• _Document_:
RE: [PATCH 1/1] RAS: Add CPU Correctable Error Collector to isolate an erroneous CPU core

From: Shiju Jose
Date: Fri Oct 02 2020 - 08:23:17 EST


Hi Boris, Hi James,

>-----Original Message-----
>From: Borislav Petkov [mailto:bp@xxxxxxxxx]
>Sent: 01 October 2020 18:31
>To: James Morse <james.morse@xxxxxxx>
>Cc: Shiju Jose <shiju.jose@xxxxxxxxxx>; linux-edac@xxxxxxxxxxxxxxx; linux-
>acpi@xxxxxxxxxxxxxxx; linux-kernel@xxxxxxxxxxxxxxx; tony.luck@xxxxxxxxx;
>rjw@xxxxxxxxxxxxx; lenb@xxxxxxxxxx; Linuxarm <linuxarm@xxxxxxxxxx>
>Subject: Re: [PATCH 1/1] RAS: Add CPU Correctable Error Collector to isolate
>an erroneous CPU core
>
>On Thu, Oct 01, 2020 at 06:16:03PM +0100, James Morse wrote:
>> If the corrected-count is available somewhere, can't this policy be
>> made in user-space?
>
>You mean rasdaemon goes and offlines CPUs when certain thresholds are
>reached? Sure. It would be much more flexible too.

I will send the kernel changes for existing CEC to support the CPU CE errors.
Can you please have a look?

Thanks,
Shiju

>
>--
>Regards/Gruss,
> Boris.
>
>https://people.kernel.org/tglx/notes-about-netiquette

• _Material_:
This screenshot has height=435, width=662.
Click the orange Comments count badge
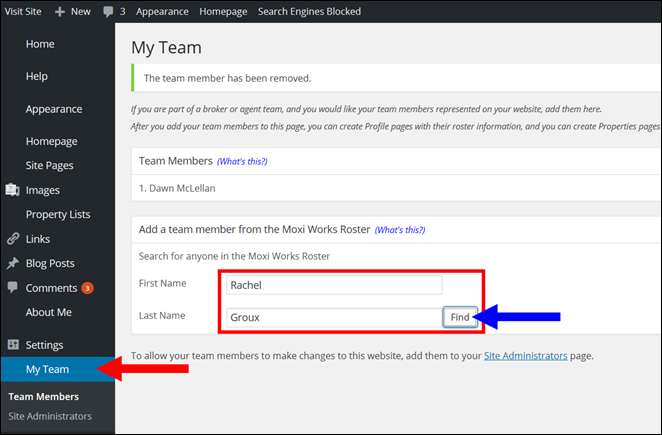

• _Exercise instructions_: Name every person the CPU error collector email shows as the author of a message or a quoted remark.

• _Finished answer_: Shiju Jose, Borislav Petkov, James Morse